Please read the records below and return each line holding the string "computer".

> _Supplied records_
Content starts
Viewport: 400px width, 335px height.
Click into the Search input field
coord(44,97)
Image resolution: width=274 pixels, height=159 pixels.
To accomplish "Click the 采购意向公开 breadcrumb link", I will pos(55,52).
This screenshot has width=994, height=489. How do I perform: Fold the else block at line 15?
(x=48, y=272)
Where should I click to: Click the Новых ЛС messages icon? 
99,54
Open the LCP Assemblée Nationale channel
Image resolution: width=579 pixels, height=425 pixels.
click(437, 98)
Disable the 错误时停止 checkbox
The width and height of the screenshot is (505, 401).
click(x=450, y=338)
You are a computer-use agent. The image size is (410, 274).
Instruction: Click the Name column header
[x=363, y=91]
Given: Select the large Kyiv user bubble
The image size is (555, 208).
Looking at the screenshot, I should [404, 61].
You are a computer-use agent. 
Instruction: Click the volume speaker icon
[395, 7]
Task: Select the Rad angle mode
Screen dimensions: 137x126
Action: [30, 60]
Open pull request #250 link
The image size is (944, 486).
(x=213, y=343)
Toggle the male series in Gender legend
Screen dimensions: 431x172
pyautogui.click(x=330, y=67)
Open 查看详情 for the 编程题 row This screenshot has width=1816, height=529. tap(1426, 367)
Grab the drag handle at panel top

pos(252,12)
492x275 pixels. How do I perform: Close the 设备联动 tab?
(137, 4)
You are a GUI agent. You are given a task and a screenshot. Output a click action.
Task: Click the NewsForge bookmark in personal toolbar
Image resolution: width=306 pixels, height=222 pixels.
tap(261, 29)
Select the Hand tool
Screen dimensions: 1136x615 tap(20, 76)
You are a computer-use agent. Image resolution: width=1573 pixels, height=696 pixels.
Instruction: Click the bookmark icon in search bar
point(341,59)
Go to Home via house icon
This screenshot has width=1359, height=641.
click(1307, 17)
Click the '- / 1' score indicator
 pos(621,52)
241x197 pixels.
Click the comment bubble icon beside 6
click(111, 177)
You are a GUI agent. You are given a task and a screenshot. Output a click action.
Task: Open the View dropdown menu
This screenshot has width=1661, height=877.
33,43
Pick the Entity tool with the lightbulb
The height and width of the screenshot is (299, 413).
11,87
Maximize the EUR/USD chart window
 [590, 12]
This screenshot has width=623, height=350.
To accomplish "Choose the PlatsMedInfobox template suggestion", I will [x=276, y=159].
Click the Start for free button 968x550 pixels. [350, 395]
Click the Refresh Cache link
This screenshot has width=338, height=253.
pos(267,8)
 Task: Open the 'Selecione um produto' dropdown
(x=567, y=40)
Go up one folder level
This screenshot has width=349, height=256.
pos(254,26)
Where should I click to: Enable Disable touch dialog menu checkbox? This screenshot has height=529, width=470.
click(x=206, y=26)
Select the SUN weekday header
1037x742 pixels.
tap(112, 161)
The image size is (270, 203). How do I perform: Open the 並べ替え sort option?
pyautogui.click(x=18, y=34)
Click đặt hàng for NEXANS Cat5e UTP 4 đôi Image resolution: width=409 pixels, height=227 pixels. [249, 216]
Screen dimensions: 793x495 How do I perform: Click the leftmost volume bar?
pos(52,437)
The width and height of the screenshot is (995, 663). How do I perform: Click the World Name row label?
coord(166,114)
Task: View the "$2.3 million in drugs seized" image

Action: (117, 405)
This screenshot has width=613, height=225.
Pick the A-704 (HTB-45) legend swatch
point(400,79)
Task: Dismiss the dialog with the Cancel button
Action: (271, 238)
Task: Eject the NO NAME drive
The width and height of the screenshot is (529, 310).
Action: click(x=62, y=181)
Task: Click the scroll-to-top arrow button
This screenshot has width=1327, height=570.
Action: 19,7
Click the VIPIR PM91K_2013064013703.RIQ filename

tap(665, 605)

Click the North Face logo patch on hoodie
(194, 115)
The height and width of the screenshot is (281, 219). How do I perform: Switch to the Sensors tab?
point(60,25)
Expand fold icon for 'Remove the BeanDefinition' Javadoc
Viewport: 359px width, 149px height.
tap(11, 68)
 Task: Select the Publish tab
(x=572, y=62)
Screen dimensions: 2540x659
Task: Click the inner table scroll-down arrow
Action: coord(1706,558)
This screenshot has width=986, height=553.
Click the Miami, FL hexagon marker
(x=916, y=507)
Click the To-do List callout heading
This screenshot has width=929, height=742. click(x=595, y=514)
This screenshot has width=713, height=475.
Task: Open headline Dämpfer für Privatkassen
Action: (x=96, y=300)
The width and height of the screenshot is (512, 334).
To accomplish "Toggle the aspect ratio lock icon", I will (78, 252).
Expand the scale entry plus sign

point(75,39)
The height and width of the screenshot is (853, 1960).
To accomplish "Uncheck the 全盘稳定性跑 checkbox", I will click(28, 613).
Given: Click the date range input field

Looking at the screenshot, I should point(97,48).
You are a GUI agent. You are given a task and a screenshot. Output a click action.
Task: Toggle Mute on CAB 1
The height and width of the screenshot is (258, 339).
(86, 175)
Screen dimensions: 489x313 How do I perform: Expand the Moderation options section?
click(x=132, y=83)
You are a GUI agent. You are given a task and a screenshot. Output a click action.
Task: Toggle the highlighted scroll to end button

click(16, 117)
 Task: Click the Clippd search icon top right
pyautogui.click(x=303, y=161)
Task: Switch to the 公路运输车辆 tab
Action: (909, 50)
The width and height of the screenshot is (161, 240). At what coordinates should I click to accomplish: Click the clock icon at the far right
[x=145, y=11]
Content ends
> _Response to the exercise_
You are a computer-use agent. The image size is (410, 274).
You are a computer-use agent. 
You are a computer-use agent. Image resolution: width=1573 pixels, height=696 pixels.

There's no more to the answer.